Cultural touchpoints
Wildhorn and Murphy play to a familiar Broadway tradition - the early-act “grounding” song that names what the characters want before the plot scrambles it. Here, the family lens keeps the Carroll frame human-sized.
Key Facts
- Artist: Original Broadway Cast - lead vocals by Carly Rose (Sonenclar) and Janet Dacal
- Composer: Frank Wildhorn
- Lyricist: Jack Murphy
- Producers: Frank Wildhorn, David Lai, Jason Howland
- Release Date: May 3, 2011
- Album: Wonderland: A New Alice (Original Broadway Cast)
- Label: Masterworks Broadway - Sony Music Entertainment
- Length: 1:45
- Track #: 2
- Genre: Broadway pop ballad
- Instruments: piano, strings, light pads
- Mood: reflective, warm, steady
- Language: English
- Music style: pop-tinged theatre ballad in a simple verse-hook shape
Questions and Answers
- When did Frank Wildhorn release “Home”?
- May 3, 2011, as part of the Wonderland Original Broadway Cast album.
- Who wrote “Home”?
- Music by Frank Wildhorn; lyrics by Jack Murphy.
- Who sings on the cast recording?
- Carly Rose (credited as Carly Rose Sonenclar) with Janet Dacal.
- What key is commonly published for this song?
- Original key C major, with licensed transpositions available.
- How long is the track on the album?
- About one minute and forty five seconds.
How to Sing Home
- Vocal range: Published in C major with an A3 to C5 span for the lead line.
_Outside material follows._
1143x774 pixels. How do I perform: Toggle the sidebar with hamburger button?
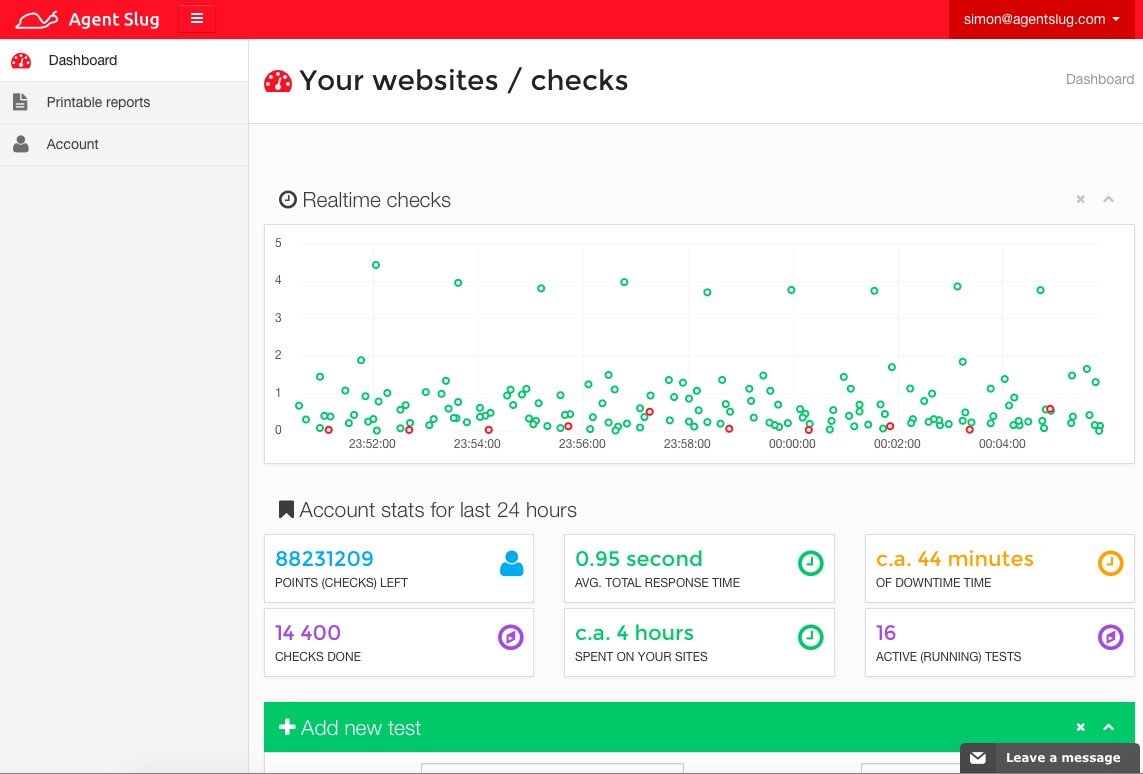pos(197,19)
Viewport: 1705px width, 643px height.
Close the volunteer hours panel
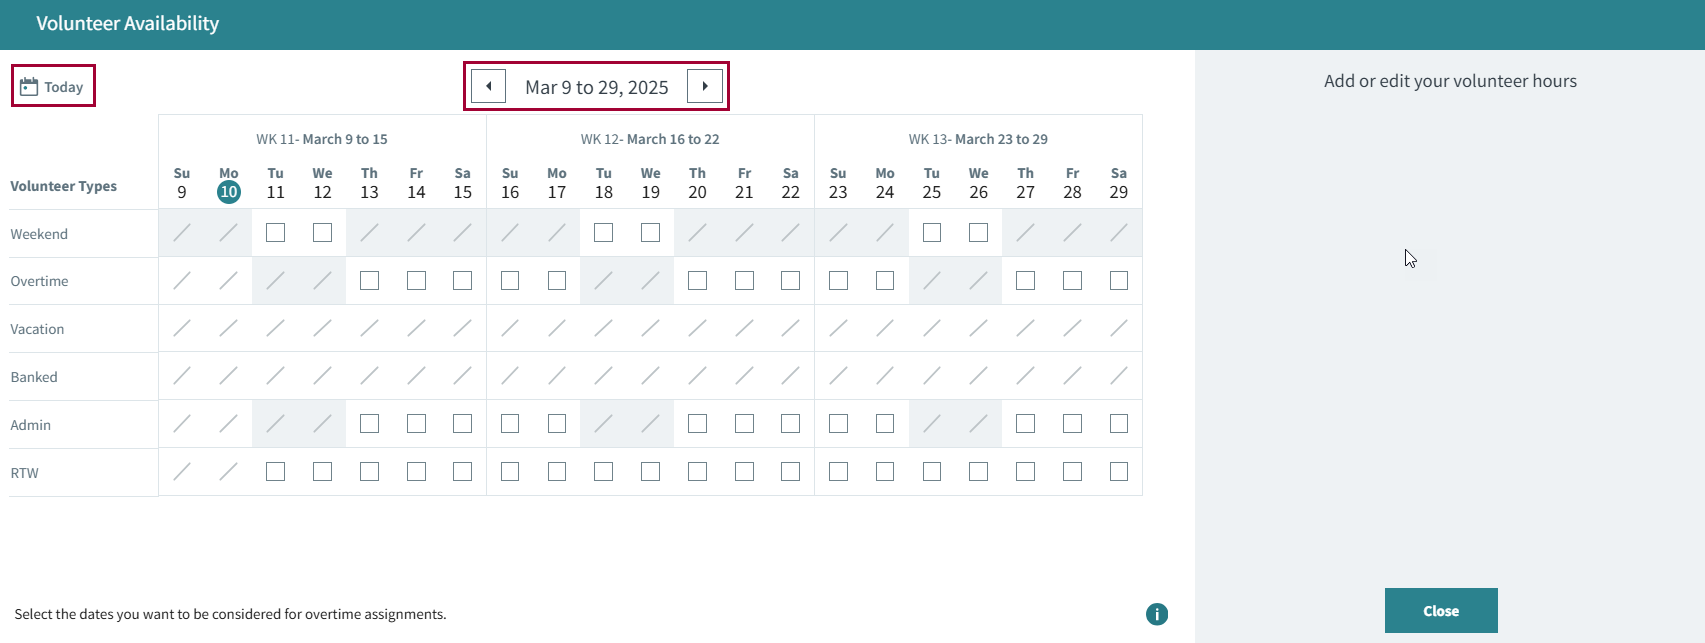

Transposition to adjacent keys is common for young voices.
- Breath plan: Keep lines conversational. Take soft, quick breaths after “photograph” and “together” to let the final phrase float.
- Diction: Land the soft consonants cleanly - “address,” “apartment,” “racing” - without biting. It should feel spoken on pitch.
- Tempo and feel: Ballad with an easy pulse. Resist rubato that breaks the through-line between Chloe and Alice.
- Acting beats: 1) Define home, 2) Admit the fracture, 3) Wish for repair. Smile with the eyes, not the teeth.
Additional Info
- Single-source listen: The “Provided to YouTube” upload lists the track under the cast album, credited to CRS on Masterworks Broadway.
- Notable performances: The piece pops up in cabarets and youth concerts; recent renditions at 54 Below and other showcases keep it in the repertoire.
- Where it sits in the show: Early Act 1 - a grounding moment before the visual dazzle.